### What is needed
How many of the lines below contain the word "agent"? Only the number is wanted.
=== Begin Enclosure ===
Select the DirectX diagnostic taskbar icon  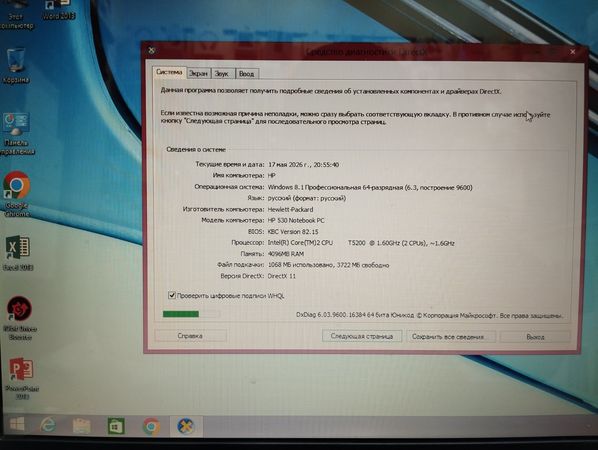coord(186,426)
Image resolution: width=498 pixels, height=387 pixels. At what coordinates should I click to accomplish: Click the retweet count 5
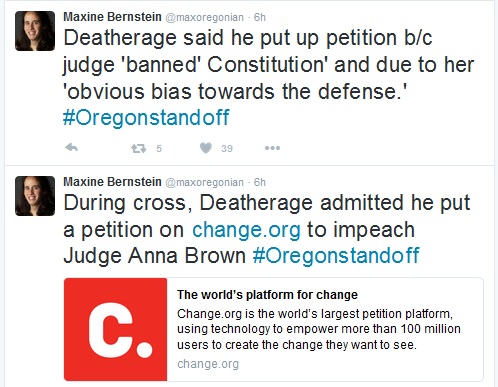click(159, 148)
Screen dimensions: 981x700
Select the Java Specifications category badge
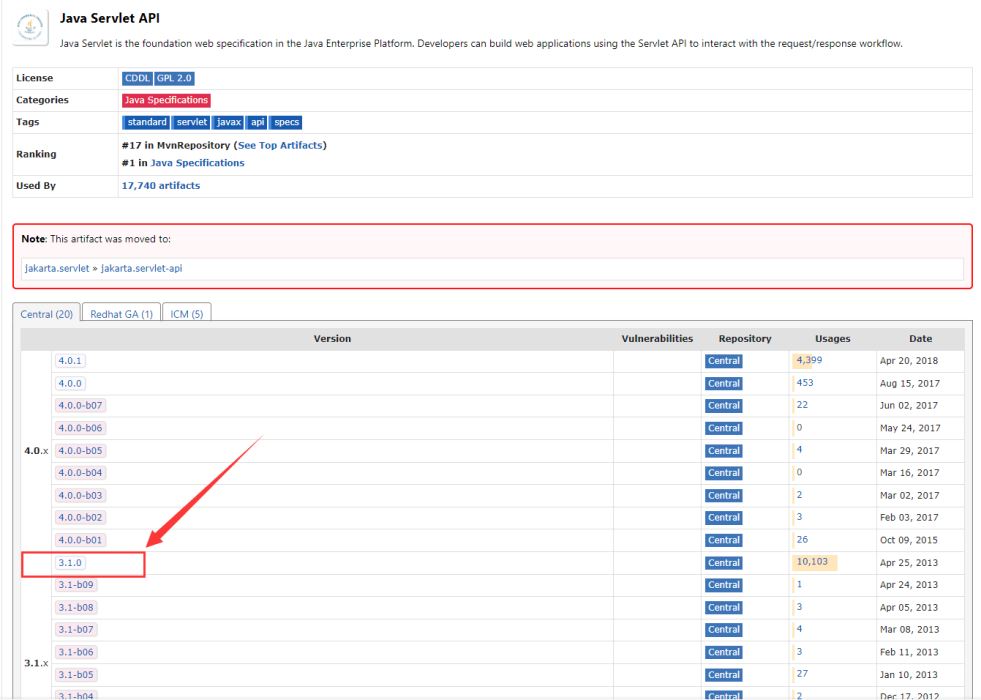(166, 100)
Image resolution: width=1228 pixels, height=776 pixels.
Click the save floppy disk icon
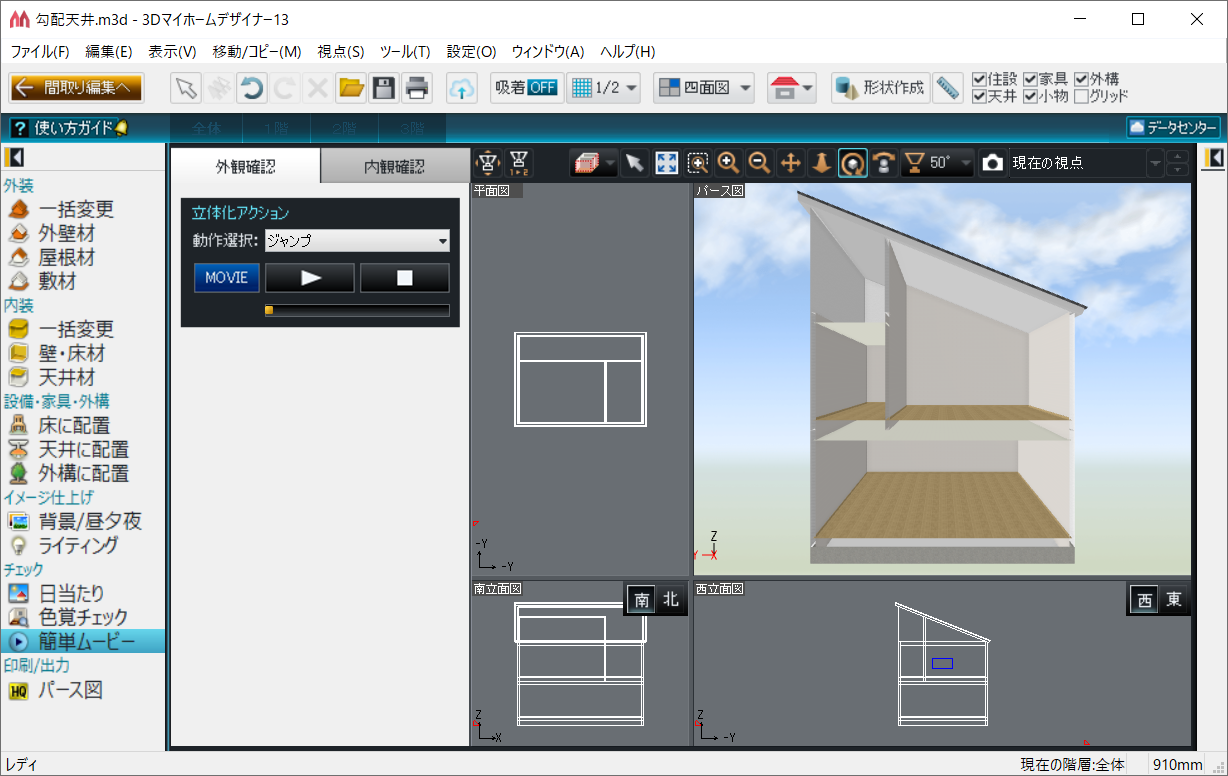[383, 88]
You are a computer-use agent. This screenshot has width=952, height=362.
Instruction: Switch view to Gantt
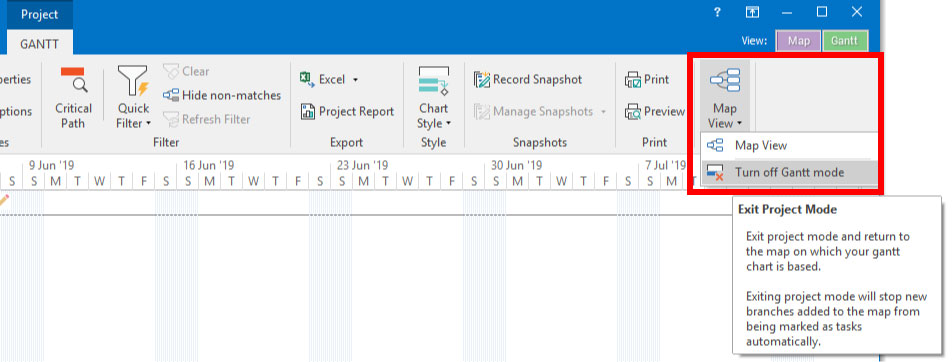point(845,41)
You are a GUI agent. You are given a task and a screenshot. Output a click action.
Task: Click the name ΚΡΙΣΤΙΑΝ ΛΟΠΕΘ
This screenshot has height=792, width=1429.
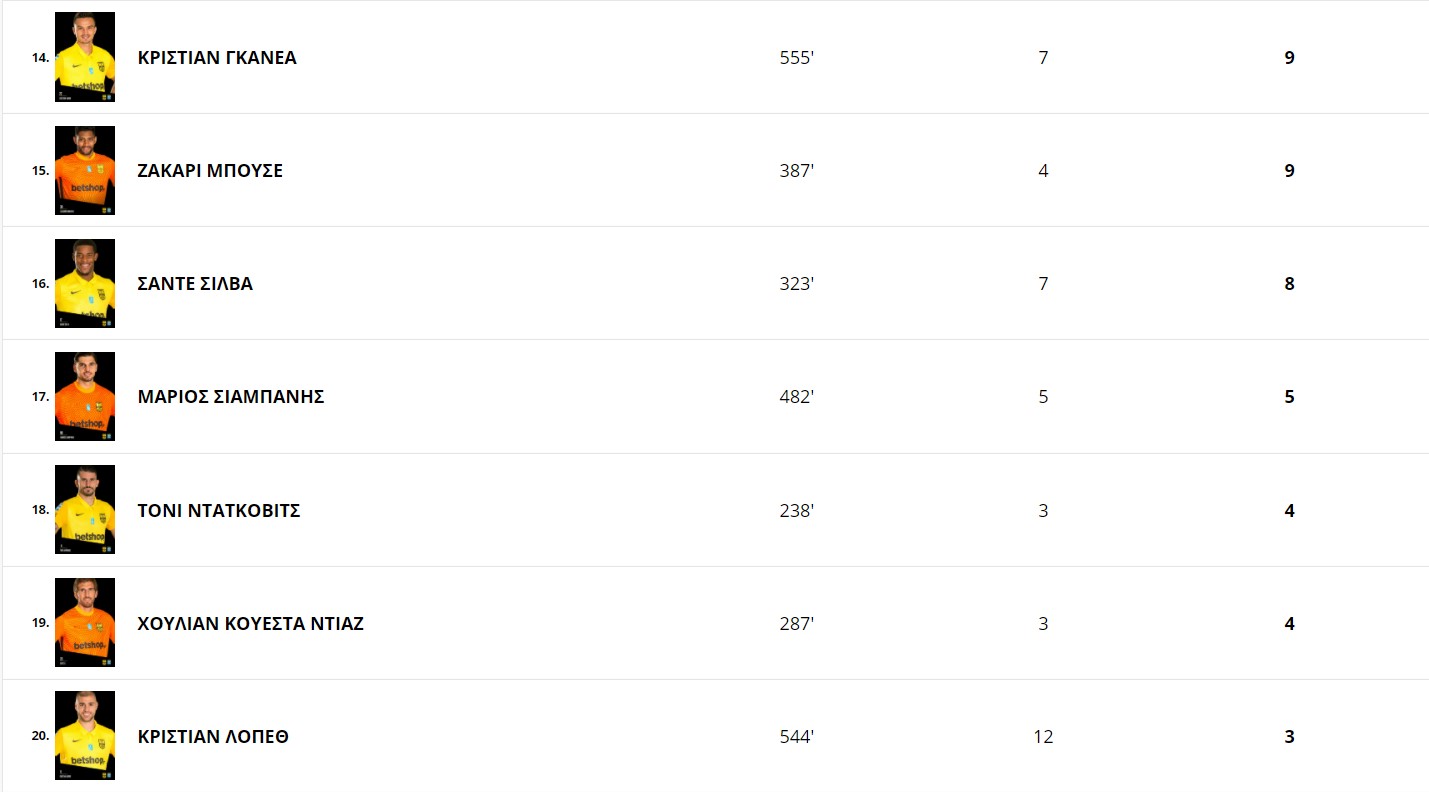coord(213,737)
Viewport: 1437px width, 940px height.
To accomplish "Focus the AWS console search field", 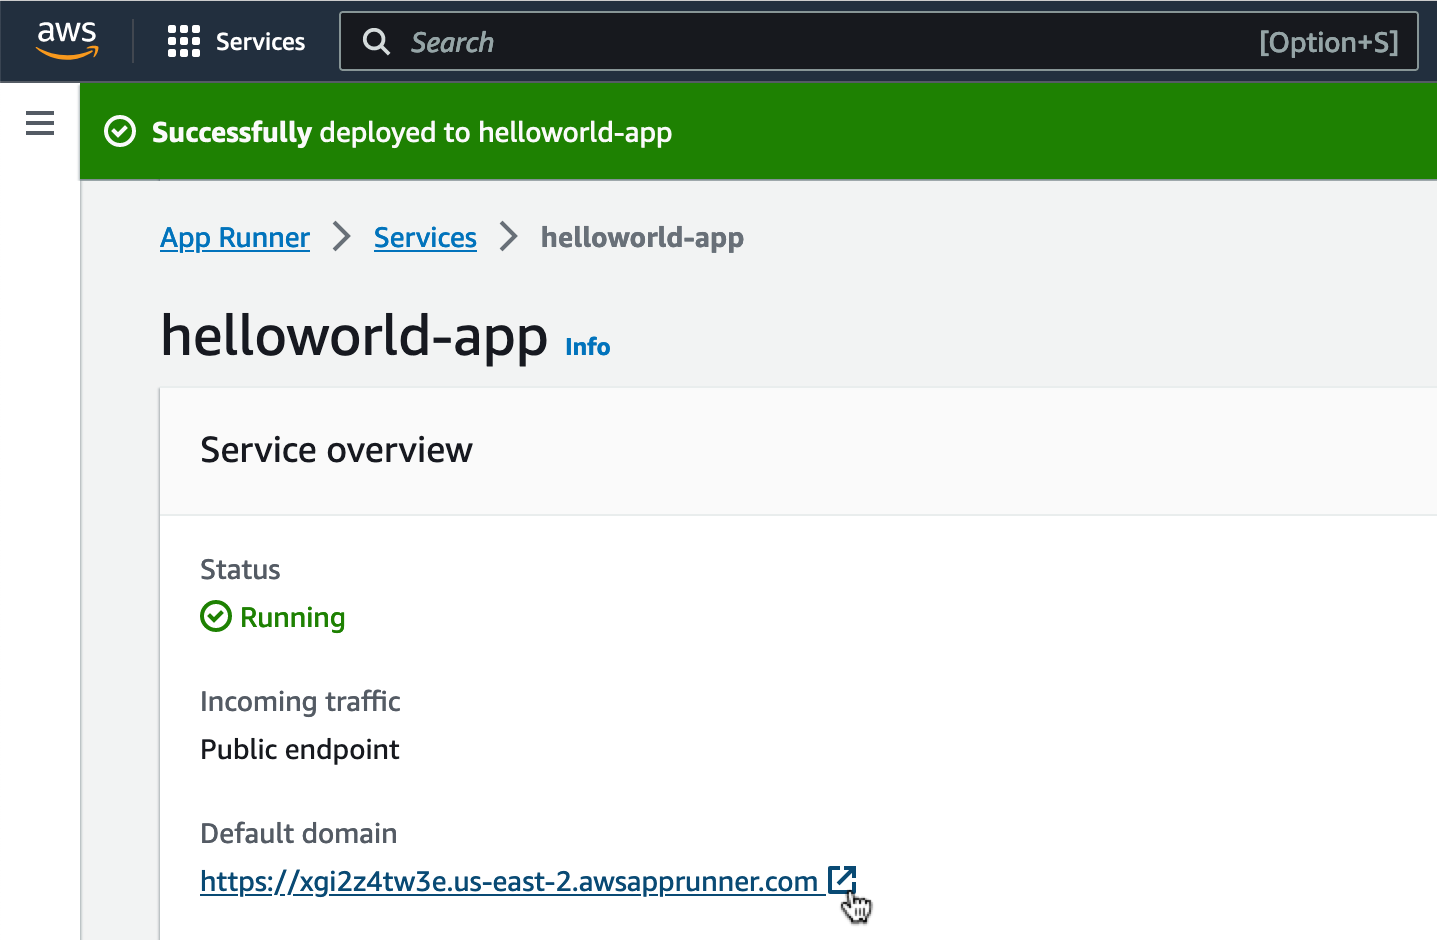I will (820, 42).
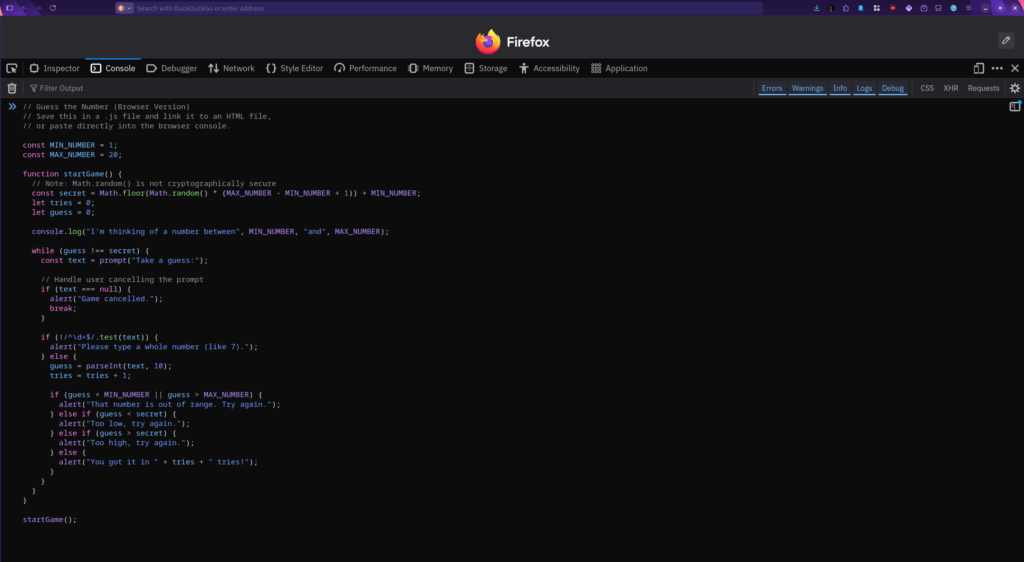Toggle responsive design mode icon
This screenshot has height=562, width=1024.
coord(979,68)
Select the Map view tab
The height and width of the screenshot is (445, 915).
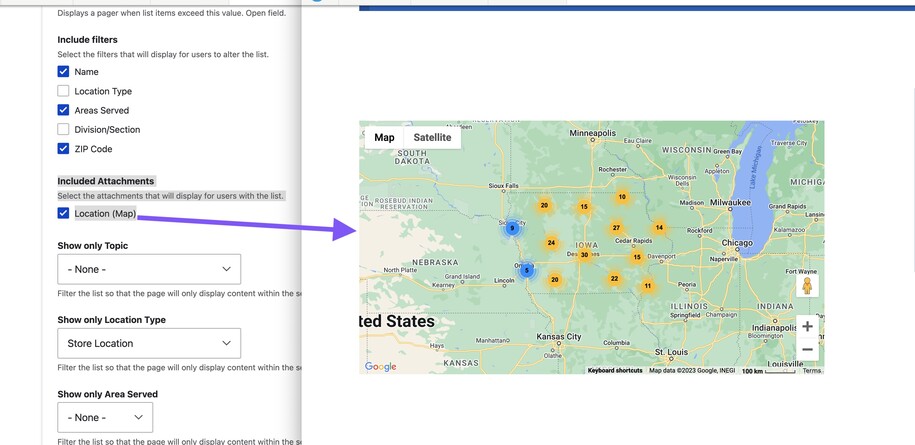[x=384, y=137]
=== End Enclosure ===
### Solution to the problem
2